While every Falmouth Academy student is introduced to the fine arts through the arts-in-humanities program, those are short-term projects. Students may engage in a year-long study of painting, drawing, ceramics, or sculpture through elective courses. We also include photography and woodworking in the fine arts program. A range of courses allows students from beginner to advanced levels to find a rewarding challenge.

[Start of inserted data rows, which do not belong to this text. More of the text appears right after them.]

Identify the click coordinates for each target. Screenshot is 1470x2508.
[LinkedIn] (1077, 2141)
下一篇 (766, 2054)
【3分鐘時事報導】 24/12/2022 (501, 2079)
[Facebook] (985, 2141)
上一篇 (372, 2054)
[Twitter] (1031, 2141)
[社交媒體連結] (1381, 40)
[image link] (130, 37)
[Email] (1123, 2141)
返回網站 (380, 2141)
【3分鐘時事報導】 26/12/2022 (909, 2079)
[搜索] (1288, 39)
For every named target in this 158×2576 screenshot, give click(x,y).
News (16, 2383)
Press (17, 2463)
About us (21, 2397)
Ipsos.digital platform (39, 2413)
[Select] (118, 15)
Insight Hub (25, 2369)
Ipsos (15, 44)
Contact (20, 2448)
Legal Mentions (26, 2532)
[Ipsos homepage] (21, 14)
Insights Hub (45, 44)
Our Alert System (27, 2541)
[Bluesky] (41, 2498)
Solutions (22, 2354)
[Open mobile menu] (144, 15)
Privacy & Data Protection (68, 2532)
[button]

As with other aspects of the core curriculum, arts teachers ensure that students have the proper base of knowledge in their chosen medium. In woodworking, students are encouraged to design their own project and then bring it to reality with the close coaching of their woodworking instructors. Here, finished projects may be as finely-wrought as an inlaid chess board or as elegant as a writing desk. Painting students study light, dark, and shades of gray long before they uncap their colored paints. Photography and painting classes take field trips to the Knob, the Punch Bowl, and other locales near the school. Ceramics projects range from small pinch pots to graceful hand-thrown vases and raku-fired masks.
Our commitment to exercising the creative minds of our students allows them to live and study surrounded by art. Their work is on display in the Falmouth Academy Gallery in a series of rotating exhibitions featuring particular class projects or works from several classes. The Spring Art Show includes senior retrospectives as well as work from students in all grades, in all art, photography, and woodworking courses.
In 1991, Falmouth Academy founded the Small Independent Schools Art League (SISAL) which holds an annual juried show of student work from some twenty-two independent schools in the Boston-Providence-Worcester area.